Quelques personnes la trouvent excellente : effrayées et découragées par avance des difficultés que présente la rédaction d’une loi sur la liberté d’association, elles estiment plus sage de s’en tenir au régime actuel. On ne peut pas empêcher indistinctement toutes les associations de se former : s’il en était ainsi, la protestation serait bientôt unanime, et la nécessité d’une réforme inéluctable. Le gouvernement laisse donc les associations se former. Il les prend en quelque sorte à l’essai. Aussi longtemps qu’elles ne l’embarrassent pas, il les tolère, et il y en a beaucoup qui sont dans ce cas : dès lors, le besoin de s’associer, qui existe toujours parmi les hommes, reçoit une satisfaction de fait tout juste suffisante pour que la révolte universelle dont nous parlions plus haut n’éclate pas. Le gouvernement supprime, quand il le juge à propos, les autres associations. Celles-ci protestent, assurément, mais leur protestation ne devient pas générale, et on peut la négliger : un moment arrive d’ailleurs où la lassitude l’épuisé et l’éteint. Au surplus, les Chambres sont là, dit-on, pour demander au gouvernement des explications sur sa conduite, et pour la blâmer s’il y a lieu. Nous l’avouons : qui ne voit pourtant que ce contrôle des Chambres n’est pas ici une garantie réelle ? Sans doute un ministère qui tient à durer ne se permettra rien qui puisse sciemment le mettre en conflit avec la majorité parlementaire : mais cette majorité est une force politique, par conséquent passionnée, quelquefois aveugle, et la plus impropre de toutes à rendre équitablement la justice. La loi seule et les tribunaux qui l’appliquent peuvent assurer une sauvegarde véritable aux citoyens, à la condition que la loi soit la même pour tous, la même tous les jours, et que les tribunaux soient indépendans.

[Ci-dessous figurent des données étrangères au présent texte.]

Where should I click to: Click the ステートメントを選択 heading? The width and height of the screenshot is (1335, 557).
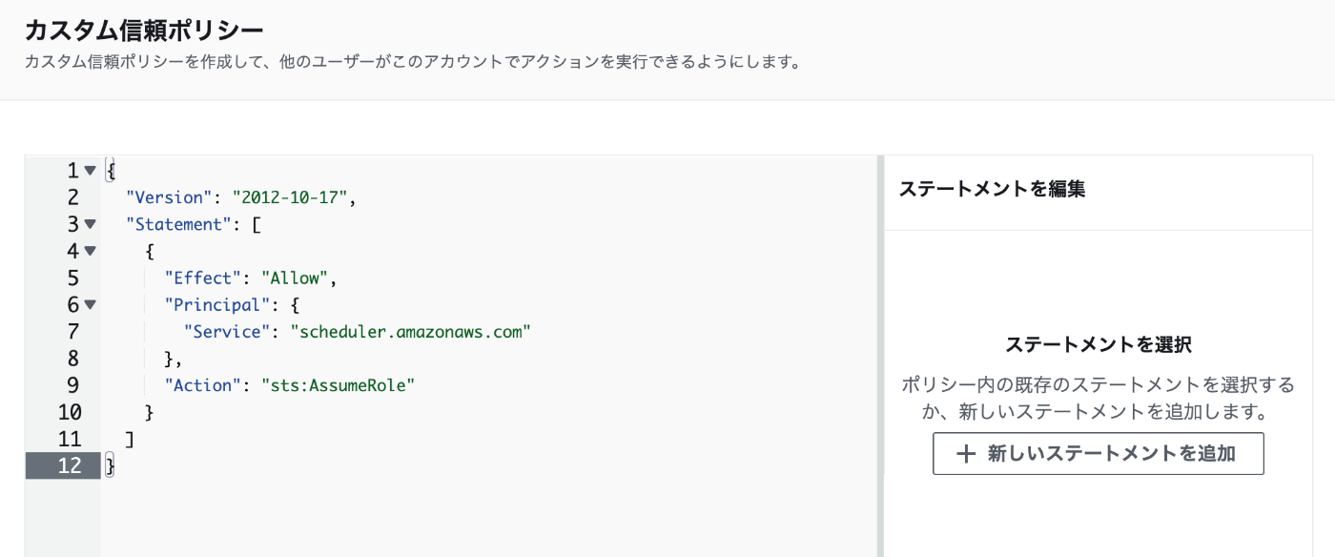coord(1099,344)
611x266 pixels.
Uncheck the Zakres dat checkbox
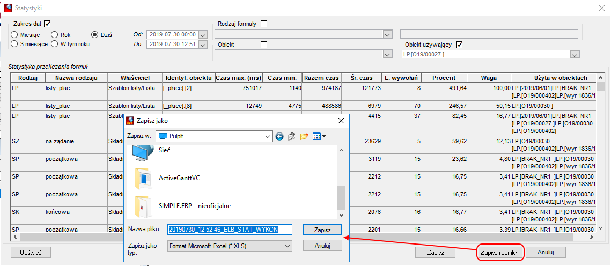click(x=48, y=24)
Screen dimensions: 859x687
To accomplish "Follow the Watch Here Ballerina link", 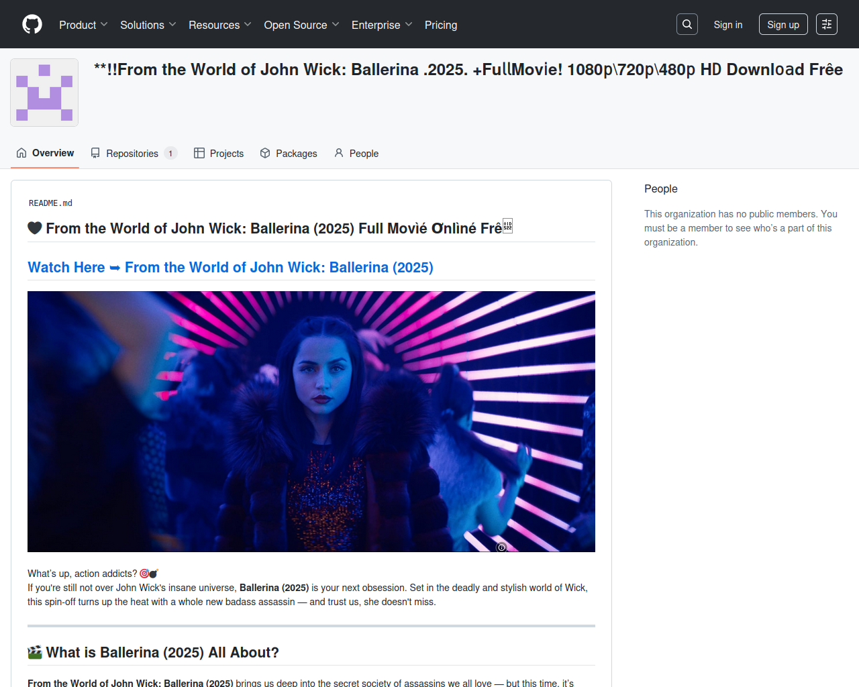I will [x=230, y=268].
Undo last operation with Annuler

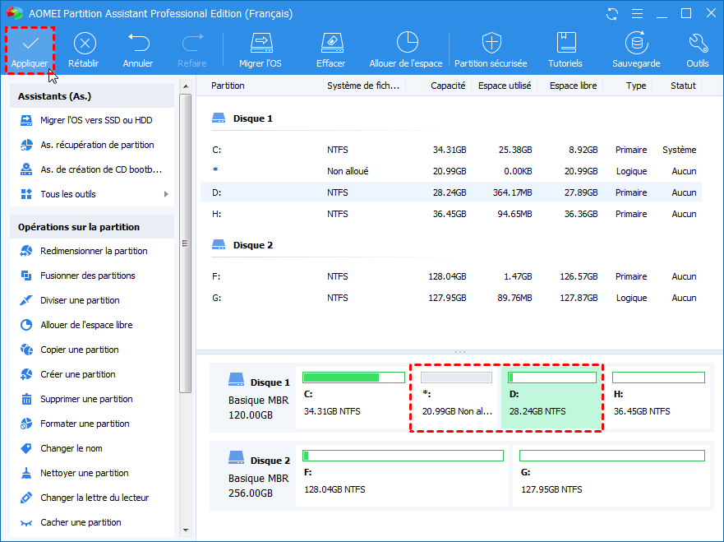(138, 43)
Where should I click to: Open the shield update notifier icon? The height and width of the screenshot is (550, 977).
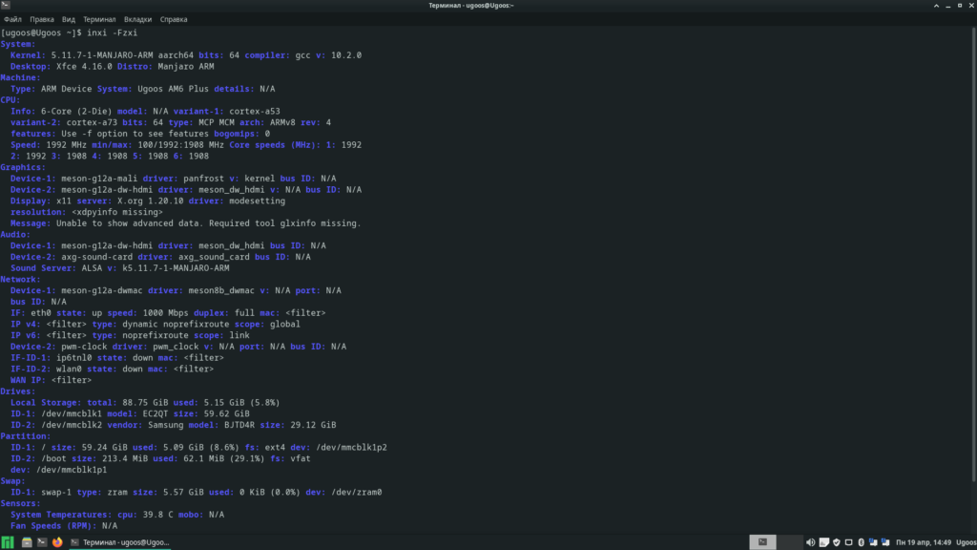pos(836,541)
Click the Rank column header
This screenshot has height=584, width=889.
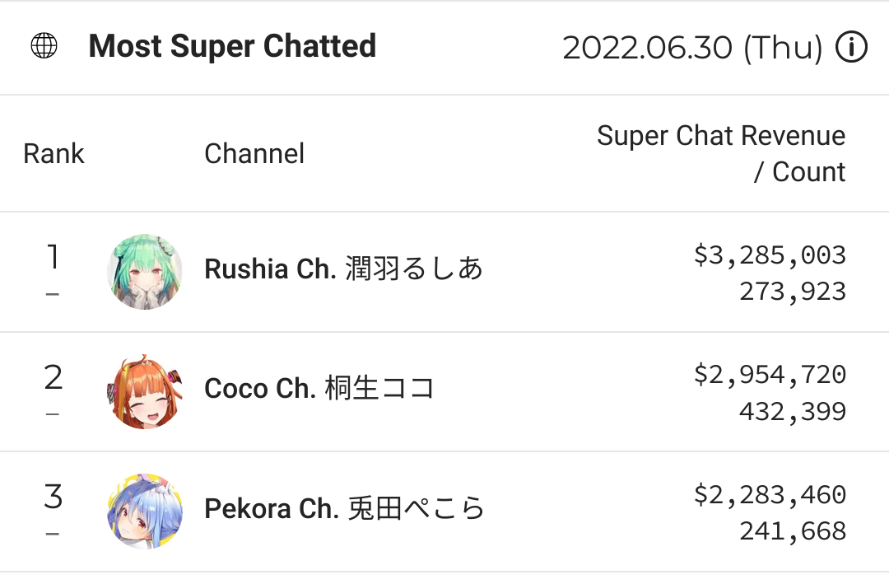(x=54, y=153)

Ce qui vient de se passer montre avec une clarté nouvelle combien il est urgent de faire une loi sur la liberté d’association. Est-ce là ce que le gouvernement a voulu ? Alors, il a atteint son but. Lorsqu’il s’est formé, le ministère Dupuy a annoncé cette loi comme prochaine : c’est une des promesses de son programme. Voilà déjà six mois qu’il existe, et nous n’avons encore vu rien venir. Il a soumis la rédaction du projet au Conseil d’État ; c’est une précaution louable, à la condition toutefois que le Conseil d’État, sur lequel le gouvernement a quelque influence, ne retarde pas indéfiniment le dépôt de la loi. La situation actuelle est intolérable. Nous ne plaidons ici aucune cause particulière, pas plus celle de la Ligue de la Patrie française que celle de la Ligue des Droits de l’Homme, pas plus celle de la Ligue plébiscitaire que celle de la Ligue antisémitique. Mais pourquoi les citoyens ne pourraient-ils pas s’associer en vue d’un objet licite ? S’il y a des précautions à prendre, et il y en a, contre les extensions ou déviations que l’exercice d’un pareil droit peut amener dans la pratique, qu’on les prenne. Nous ne demandons pas qu’on sacrifie la sécurité de l’État à la liberté des associations ; mais est-il impossible de les concilier, et le problème qui a été résolu dans d’autres pays ne le pourrait-il pas être chez nous ? Il y a longtemps qu’on en parle : il y a longtemps aussi que les Chambres n’ont pas été saisies d’un projet sérieusement préparé et présenté de bonne foi. Nous souhaitons qu’elles le soient sans plus de retard. Les poursuites que le gouvernement vient d’exercer contre certaines Ligues, à l’exclusion de certaines autres, sont la meilleure préface qu’il pouvait donner à la loi.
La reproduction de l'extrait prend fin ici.